The Royal United Services Institute (RUSI) noted in a February 2023 report that no European NATO air forces currently have sufficient expertise or the required munitions stocks to suppress and destroy enemy air defenses (SEAD/DEAD) at scale. 

“The lethality of mobile surface-to-air missile (SAM) systems on both sides in Ukraine is a vivid reminder of the consequences of an inability to conduct SEAD/DEAD at scale. The report said that without such capacity, European NATO air forces could not credibly achieve and exploit air control over a battlefield contested by Russian forces or even by near-peers such as Iran,” the report said. 

The report noted the Western preoccupation in wars with non-state actors with “operations in permissive and semi-permissive airspace for decades, and whose high-end warfighting capabilities are largely air-to-air focused.”  

‘UK Military Unprepared’

In June, The EurAsian Times reported how the British Parliament’s House of Commons report had done a scathing assessment of the glaring capability gaps in the UK armed forces. The report deduces that the “hollowing out” of the UK defense forces is the outcome of the “underfunding” of its modernization programs.

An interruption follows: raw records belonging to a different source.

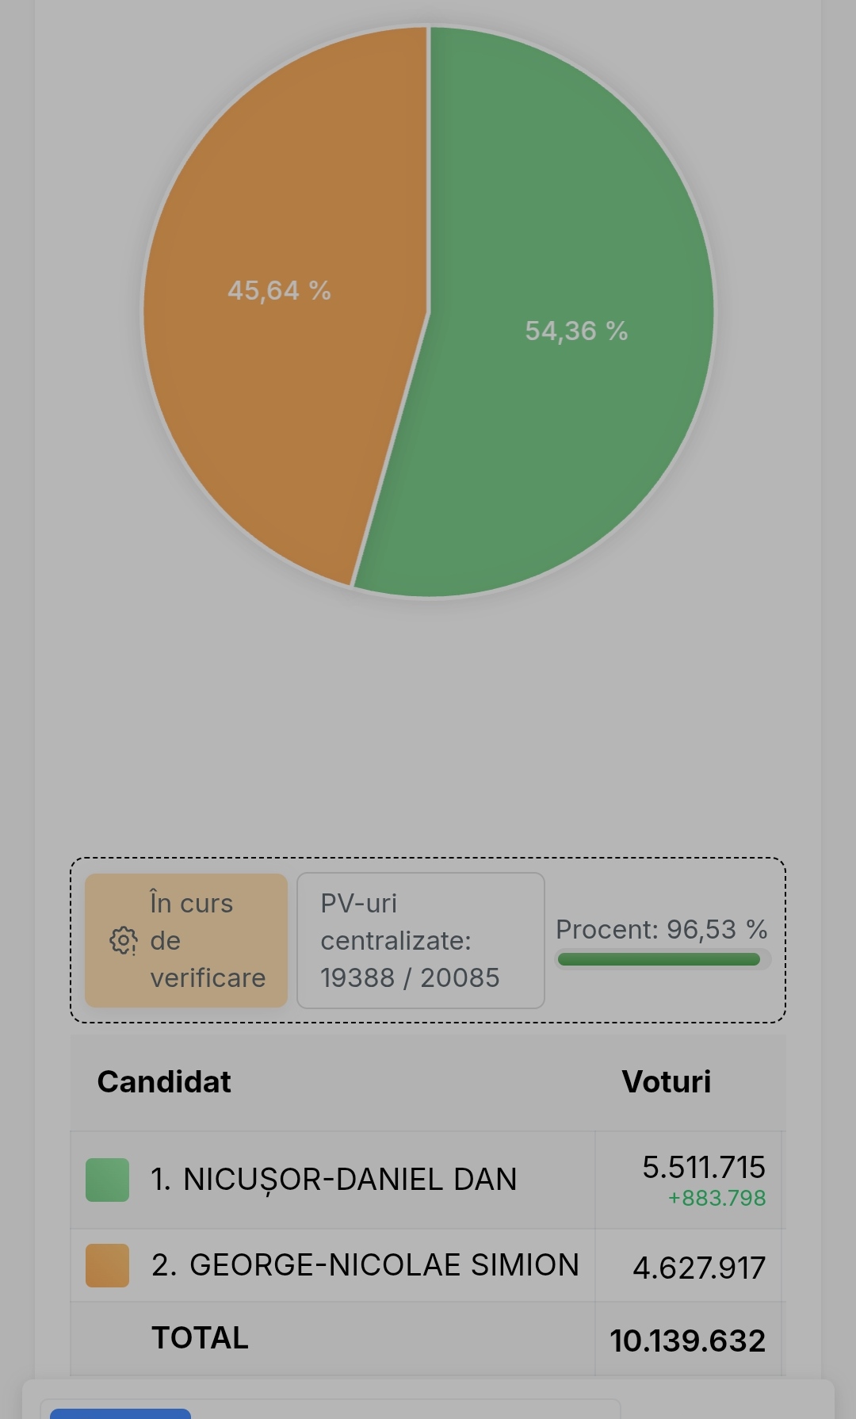Click the orange swatch next to George-Nicolae Simion
The height and width of the screenshot is (1419, 856).
pyautogui.click(x=107, y=1265)
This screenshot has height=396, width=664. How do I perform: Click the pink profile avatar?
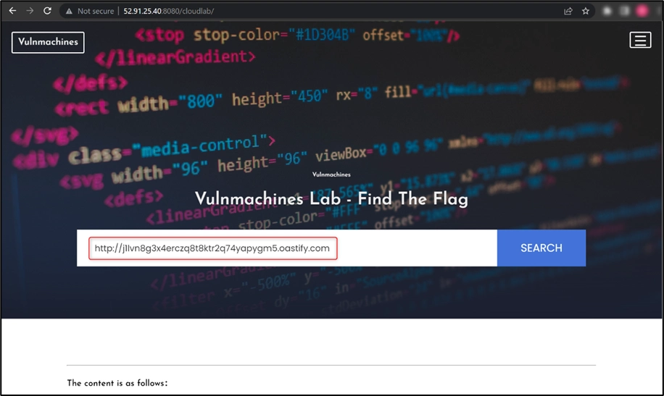point(642,11)
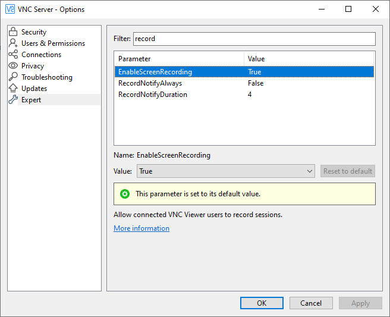This screenshot has height=317, width=390.
Task: Click the Updates arrow icon
Action: (13, 88)
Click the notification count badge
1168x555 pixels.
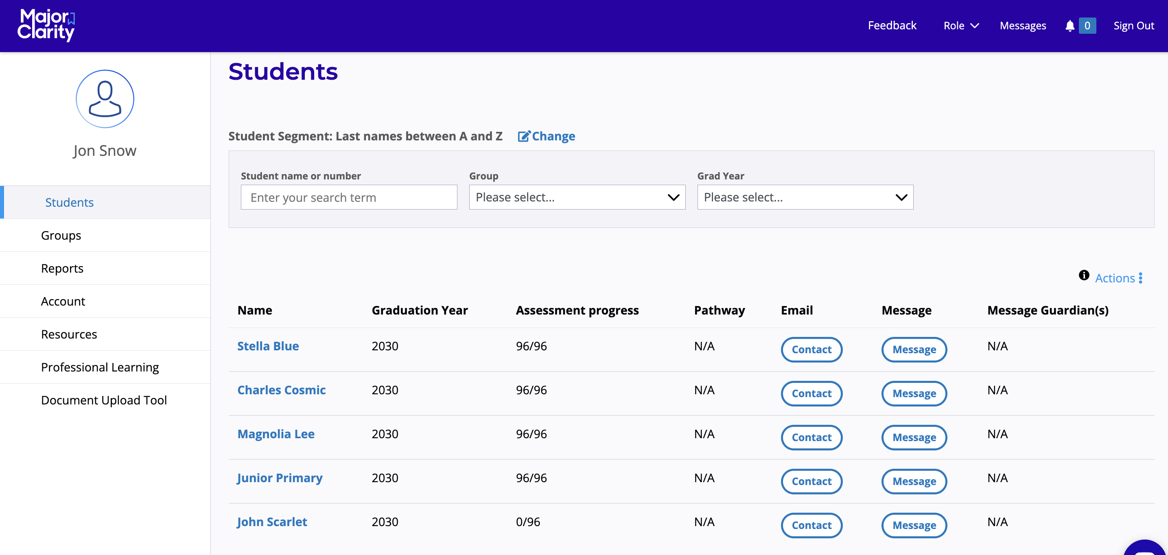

The report underscores the capability gaps the British forces have owing to “retirement of key equipment without replacement, lack of adequate air and missile defense capabilities, inadequate munitions stockpiling, insufficient regular close support units and shortage of air transport.

Earlier this year, a US general reportedly told Defense Secretary Ben Wallace that the British Army is no longer considered among the world’s top-tier fighting forces. The unnamed general warned Wallace that the UK’s Armed Forces were “unable to protect the UK and its allies.” 

In February, Labour’s shadow defense secretary John Healey urged the government to reboot its defense plans and boost military production to support Ukraine and properly rearm Britain.